→ Extracted material:
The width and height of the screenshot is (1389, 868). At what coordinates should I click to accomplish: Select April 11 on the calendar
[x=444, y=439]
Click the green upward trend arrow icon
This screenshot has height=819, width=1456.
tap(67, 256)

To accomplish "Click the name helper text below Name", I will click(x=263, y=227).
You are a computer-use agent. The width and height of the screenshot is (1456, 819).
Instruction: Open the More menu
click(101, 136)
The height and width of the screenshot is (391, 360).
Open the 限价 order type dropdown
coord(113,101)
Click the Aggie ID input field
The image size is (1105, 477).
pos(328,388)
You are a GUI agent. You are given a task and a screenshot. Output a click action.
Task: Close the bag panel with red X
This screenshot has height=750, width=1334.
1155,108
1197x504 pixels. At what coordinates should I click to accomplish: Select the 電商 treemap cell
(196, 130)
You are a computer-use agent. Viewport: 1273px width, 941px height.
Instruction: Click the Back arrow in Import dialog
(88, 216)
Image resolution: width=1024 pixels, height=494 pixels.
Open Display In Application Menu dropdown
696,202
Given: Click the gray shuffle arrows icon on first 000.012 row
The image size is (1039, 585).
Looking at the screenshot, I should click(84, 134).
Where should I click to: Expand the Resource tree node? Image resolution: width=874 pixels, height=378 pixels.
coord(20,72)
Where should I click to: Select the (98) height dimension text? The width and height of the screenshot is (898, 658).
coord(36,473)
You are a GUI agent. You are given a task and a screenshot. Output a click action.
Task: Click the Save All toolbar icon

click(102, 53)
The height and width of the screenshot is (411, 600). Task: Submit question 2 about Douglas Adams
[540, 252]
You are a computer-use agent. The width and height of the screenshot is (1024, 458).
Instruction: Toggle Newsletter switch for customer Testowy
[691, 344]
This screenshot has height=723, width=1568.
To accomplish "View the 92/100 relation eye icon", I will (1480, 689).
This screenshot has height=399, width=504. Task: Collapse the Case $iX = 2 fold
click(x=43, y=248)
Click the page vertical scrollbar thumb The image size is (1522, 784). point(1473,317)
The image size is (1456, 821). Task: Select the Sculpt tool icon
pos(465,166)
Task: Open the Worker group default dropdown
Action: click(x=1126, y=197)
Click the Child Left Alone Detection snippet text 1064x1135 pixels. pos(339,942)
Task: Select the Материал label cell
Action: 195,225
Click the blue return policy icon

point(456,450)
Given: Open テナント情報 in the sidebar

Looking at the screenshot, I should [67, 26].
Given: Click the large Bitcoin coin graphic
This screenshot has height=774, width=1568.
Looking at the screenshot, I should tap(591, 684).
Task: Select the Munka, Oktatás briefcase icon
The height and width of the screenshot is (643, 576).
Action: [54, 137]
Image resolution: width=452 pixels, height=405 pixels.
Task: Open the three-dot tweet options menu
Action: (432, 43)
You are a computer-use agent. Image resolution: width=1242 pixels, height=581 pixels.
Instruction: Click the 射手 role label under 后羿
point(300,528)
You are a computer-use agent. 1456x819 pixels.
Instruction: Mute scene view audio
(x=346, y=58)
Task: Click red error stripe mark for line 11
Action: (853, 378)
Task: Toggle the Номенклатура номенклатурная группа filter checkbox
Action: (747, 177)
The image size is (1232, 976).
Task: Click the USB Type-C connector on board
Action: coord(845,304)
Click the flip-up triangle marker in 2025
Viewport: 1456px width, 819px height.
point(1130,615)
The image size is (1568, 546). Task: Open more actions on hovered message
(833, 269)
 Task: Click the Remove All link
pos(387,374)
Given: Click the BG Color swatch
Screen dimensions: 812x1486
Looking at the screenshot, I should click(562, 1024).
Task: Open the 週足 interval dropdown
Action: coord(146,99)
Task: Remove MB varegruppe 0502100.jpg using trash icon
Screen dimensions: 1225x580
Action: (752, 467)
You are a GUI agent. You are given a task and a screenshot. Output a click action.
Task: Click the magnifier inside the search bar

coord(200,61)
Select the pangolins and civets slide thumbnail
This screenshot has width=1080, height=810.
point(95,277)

→ What you need to do:
Rewrite the records beginning with the line containing "Click the Child" and continuing through the line containing "point(300,528)", substituting "teal" for "blue" and leaving everything else unchanged.

→ Solution:
Click the Child Left Alone Detection snippet text 1064x1135 pixels. pos(339,942)
Task: Select the Материал label cell
Action: 195,225
Click the teal return policy icon

point(456,450)
Given: Open テナント情報 in the sidebar

Looking at the screenshot, I should [67, 26].
Given: Click the large Bitcoin coin graphic
This screenshot has height=774, width=1568.
Looking at the screenshot, I should tap(591, 684).
Task: Select the Munka, Oktatás briefcase icon
The height and width of the screenshot is (643, 576).
Action: [54, 137]
Image resolution: width=452 pixels, height=405 pixels.
Task: Open the three-dot tweet options menu
Action: (432, 43)
You are a computer-use agent. Image resolution: width=1242 pixels, height=581 pixels.
Instruction: Click the 射手 role label under 后羿
point(300,528)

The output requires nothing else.